Miso Grilled Baby Chicken was succulent and moist in texture, with the miso infused chargrilled exterior providing a divine caramelized smoky taste. The spicy lemon sauce lacked the element of spice, but was gloriously rich in flavour and a great accompaniment to the baby chicken.
The lure of the Tea Smoked Lamb was difficult to resist. The lamb cutlet was texturally nothing short of perfection; succulent, luscious and tongue tinglingly tender. The subtle flavour of the smokey wood chip infused with matcha tea provided a remarkable taste, which was further enhanced by the spicy miso sauce, that provided a gentle kick, which was subdued by the smokey, earthy aubergine. This is a must try dish.
The Free Range Chicken Kushi-Yaki was another astounding dish. The skewers of chicken thigh meat were supple, tender and sensually moist. The chicken had a smokey grilled flavour combined with the rich, sweet BBQ sauce that made the tastebuds dance with gratification.
From the “Junk Food Japan” section, we succumbed to the “Beef Sliders; Steamed Buns, Crunchy Onions, Pickled Cucumber and Umami Mayo” and “Tuna Sashimi Pizza with Truffle Ponzu and Wasabi Tobiko”.
The Beef Sliders were dainty, bijou and scandalously minuscule in size, but packed full of flavour. The Wagyu beef was scintillating delicious, juicy in texture, wonderfully seasoned and lightly spiced. The soft sweet bao buns were also delectable and married well with the savoury beef. However, personally we would have liked a larger helping of mayo, the pickled cucumber lacked presence and of course, the size is definitely not substantial enough to satisfy our ravenous appetite. Nonetheless, another superlative dish.
Tuna Sashimi Pizza was a revelation. The base was crunchy, and tasted like fried tortilla, which contrasted well with the fresh, meaty, yet light tuna. The sauce was tangy and the wasabi fish eggs exploded in the mouth like popping candy, releasing concentrated liquid of ecstasy.

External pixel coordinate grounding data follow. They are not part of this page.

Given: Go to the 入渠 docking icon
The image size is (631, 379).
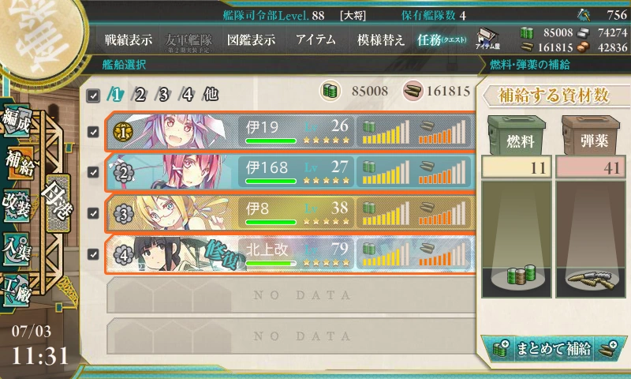Looking at the screenshot, I should (x=17, y=248).
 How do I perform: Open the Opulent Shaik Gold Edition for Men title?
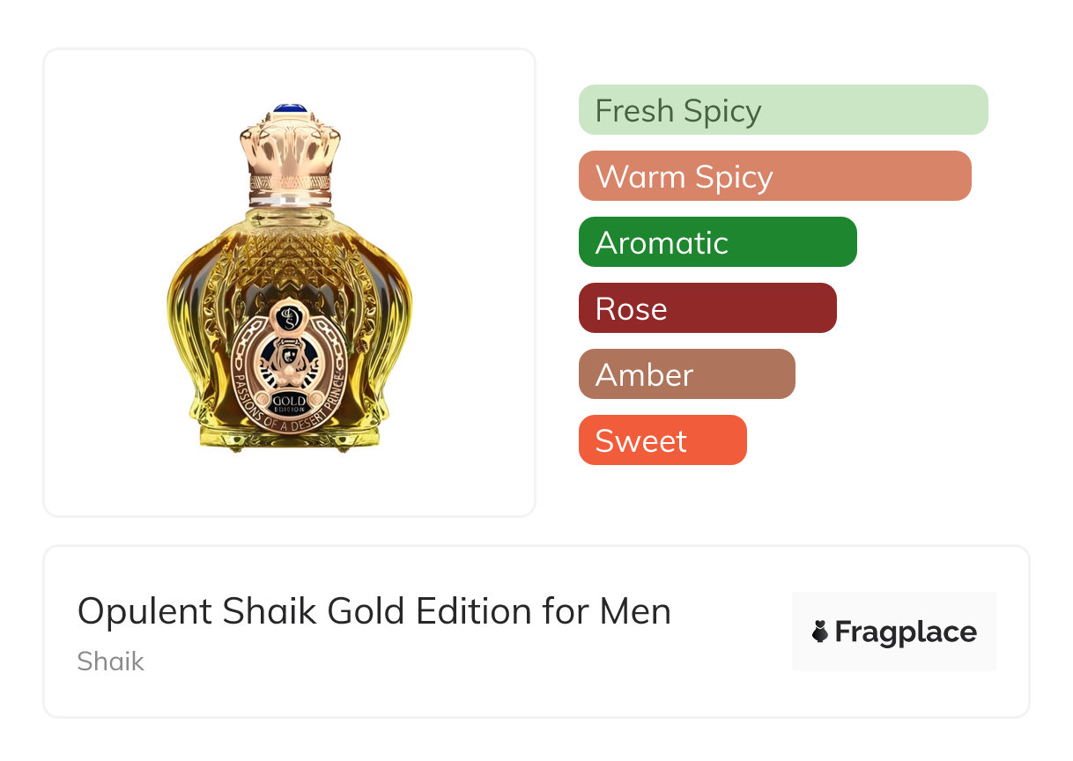[x=374, y=611]
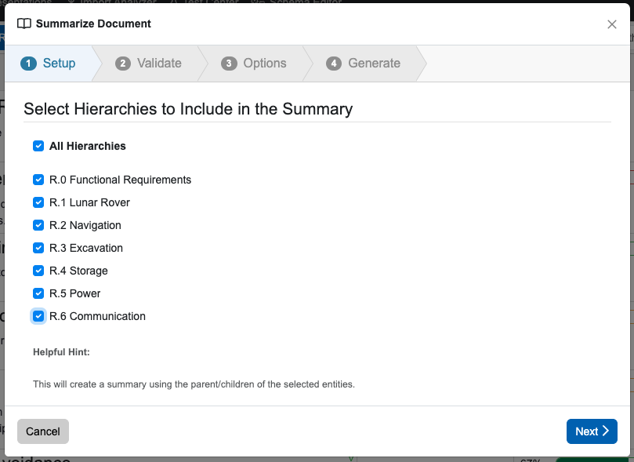The width and height of the screenshot is (634, 462).
Task: Select the numbered circle for step 1 Setup
Action: click(30, 63)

From the “Something Crunchy” portion of the menu, we opted for the “Jerusalem Artichoke Chopsticks with Truffle Ponzu Dip”. The truffle dip was rich and tangy in piquancy and made the tastebuds tingle with desire, the artichoke chopsticks were wholesome, moreish and seasoned well.
From the “Significant Others” section the “Kombu Roasted Chilean Seabass with Spicy Shiso Ponzu” peaked our interest. The portion of the seabass was underwhelming, yet the fish was prepared impeccably. The white flakes of fish were meaty and tender, the skin was roasted and crusty; providing a welcoming texture combination. However, the flavours were too subtle and required greater depth of seasoning and spice to lift the dish.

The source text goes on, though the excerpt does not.